Rather than contest the viability of that remark, I let him ramble on about an article ("Who's Afraid of Growing Old?") he'd read in the United Airlines magazine during the connecting flight.

"They say if you don't think about growing old when you're young, you'll feel young when you get there," he announces, brandishing his rolled-up copy of the magazine.

"I once read another article where they said that heroin slows down aging," he relates, fascinated. "People in the Orient have been smoking opium for centuries, and they live to be 100 or more. If they could separate the pure essence from the drug's addictive properties, they say it could suspend you at the age you were when you began taking it!

"I don't think about the future anymore," he continues gravely. "That kind of tense thinking kills you. And when I'm on the road I tear up itineraries. Even elderly people will tell you that activity is the key to happiness. My only vacation will be after the ear operation, when I'll rest and do nothing only because I'll have to…"

He has been rubbing the back of his right hand all morning; I ask if he's worried about something.

"No," he says, holding out his hand to show me two nasty gouges above his knuckles.

"Last night at the show this crazy blonde girl in the audience reached up and grabbed my hand, digging her nails right into the skin. Didn't she realize she was hurting me? I mean, shit, what did she want?"

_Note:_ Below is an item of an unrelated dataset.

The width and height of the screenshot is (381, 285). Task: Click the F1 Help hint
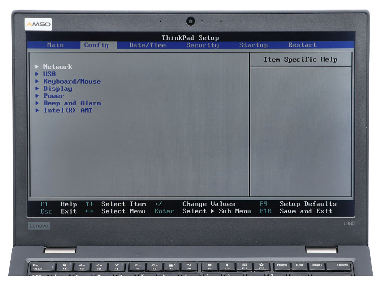[58, 204]
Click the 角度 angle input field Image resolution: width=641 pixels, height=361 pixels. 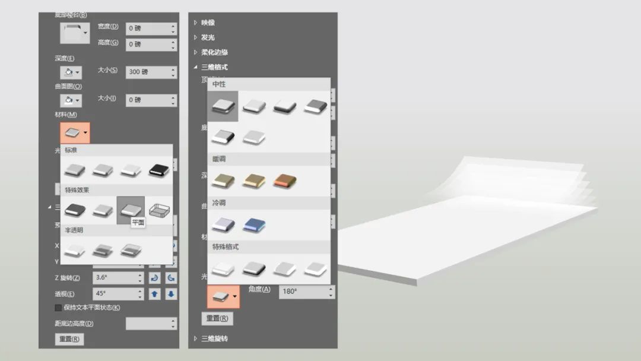[307, 292]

He shrugs in passive disgust. "Anyhow, have you ever considered that in all these years we've never learned how to treat our elders? These people work all their lives in order to make a simple statement, and we show our appreciation by discarding or mistreating them…"

The young sometimes fear the old, I tell him.

"There's nothing to be afraid of," he assures solemnly, and walks down the ramp into the waiting plane.